La littérature et le tamis

2 janvier 2014

« Il y avait le diable chez Jouhandeau, mais il y avait aussi Dieu ; il jouait un peu entre les deux. C’était son jeu. » Ainsi parlait son biographe, José Cabanis.
Précisons que l’écrivain a fait tout son possible pour transformer sa vie en Chaminadour. Homosexuel, il fait un mariage d’opérette à 40 ans avec une danseuse, avec laquelle il se plaît en disputes et en tromperies ; ont lieu dans son pavillon des scènes de ménage et de jalousie invraisemblables. Dans l’enfer qu’il s’est créé, se clôt sa vie, et son œuvre, puisqu’il écrit jusqu’au bout. Une œuvre qui s’élève haut, alimentée par ce feu qu’il avait sciemment allumé et qui le dévorait.

Ses funérailles d’ailleurs tinrent davantage du carnaval que de l’enterrement. Ses proches arrivèrent tous ivres au cimetière. On jeta le cercueil -à la une, à la deux, à la trois- qui s’ouvrit béant ; des planches brisées et disjointes, la tête raide, déplumée de l’auteur surgit, en un rictus hideux. Si bien que tous en furent dessaoulés d’un coup. Le défunt avait, dit-on, emporté avec lui tout le village des turpitudes qui avait fait sa réputation de prosateur, Chaminadour.

Madame Pô, celle qui avait acheté une maison sur le chemin du cimetière à Guéret pour avoir le plaisir de cracher sur le cercueil de l’écrivain lorsqu’on le mènerait à sa dernière demeure, en fut pour ses frais, il fut mis en terre à Montmartre. Pas dégoûtée pour deux sous, la bonne vieille dame se vêtit de sa plus belle robe en crinoline, rubans de couleurs, elle se poudra de frais, se maquilla comme pour la communion de sa filleule, 30 années auparavant, et elle attrapa le train, comme on disait à l’époque, pour monter à Paris, et là, malgré la chaleur étouffante, la gorge en feu, elle dût s’y reprendre à plusieurs reprises pour faire ce qu’elle avait juré de faire.

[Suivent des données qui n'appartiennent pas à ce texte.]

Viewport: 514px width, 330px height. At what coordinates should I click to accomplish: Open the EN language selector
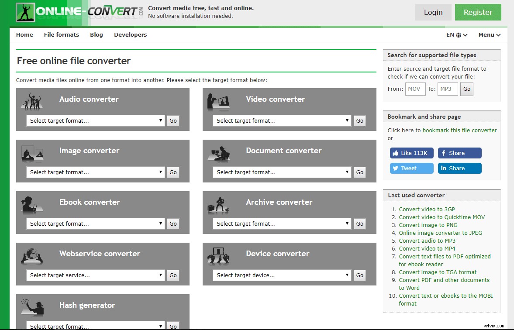point(456,34)
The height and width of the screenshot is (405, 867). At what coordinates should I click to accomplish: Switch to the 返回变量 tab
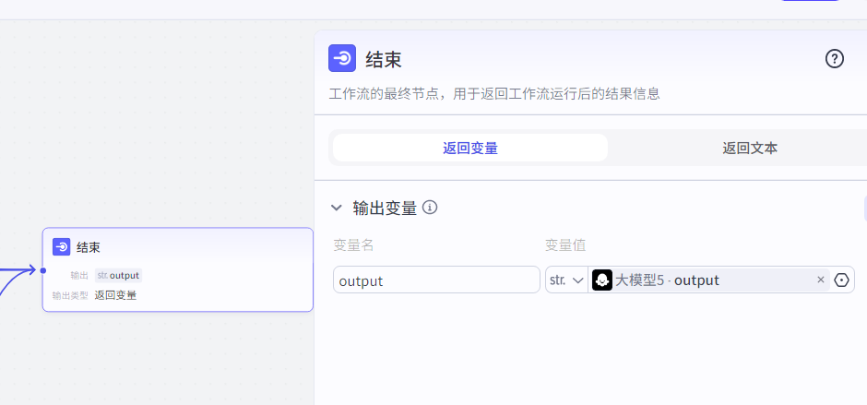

À travers ce recueil qui tient des caractères, de la peinture de mœurs, et de la chronique de village provincial, Jouhandeau nous offre ce qu’on appelle en pâtisserie des « gâteaux cassés ». Mais ce sont de drôles de gâteaux-là au goût amer et étrange. Le professeur de français, de bon français, à la syntaxe raffinée, est tout entier là qui joue aux échecs dans les bois avec son ombre, et il appelle cela « la tentative du sort contre vous ». Car il se complaît (à défaut de le vivre dans un premier temps) dans le malheur comme une vieille dame qui tient davantage à sa manie qu’à la raison, qui contemple avec délices les plus jeunes trépasser avant elle. Avec l’auteur, on écoute aux portes, on regarde par le trou de la serrure. « Une pauvre femme passe avec un si beau panier qu’il lui a fallu tant d’argent pour acheter qu’elle n’en paraît que plus pauvre, mais combien plus fière et plus touchante à côté de lui ». Ce serait aujourd’hui l’RMIste en Subaru, qui met 10 euros à la pompe pour faire la sortie des lycées. Il se fait l’écrivain du la-dit-la-fé, il nous prend l’envie de lui dire à l’arrière de notre voiture : Occup à ou don !

Néanmoins Jouhandeau pose avec acuité la question du regard. Que n’a-t-on dit de l’écrivain : « Cet homme-là, à force de ne croire en rien, il va finir par tomber dans son propre trou ! » On disait du bout des lèvres : Quel dégoût, mais quel style ! Tous ces vices logés dans ses greniers… Il a un côté vieille poubelle ; il sent le rance, etc.
Bien sûr, mais il y a plus que cela, Jouhandeau nous interroge sur la frontière de la littérature. Et Chaminadour constitue l’exemple type. La difficulté vient de ce que dénoncer le vice n’est rien si tenté à partir du moment où on est soi-même la dupe de ses propres vices.
À force de dépeindre la petitesse humaine, on est envahi par la tentation de s’y jeter. Chaminadour à ce titre est l’œuvre d’un Faust de la petitesse.
Convenons que s’il y a un fossé qui sépare Chaminadour I et Chaminadour II, ce fossé est celui du cloaque.

Jean-Charles Angrand

Chaminadour de Marcel Jouhandeau, éditions Gallimard.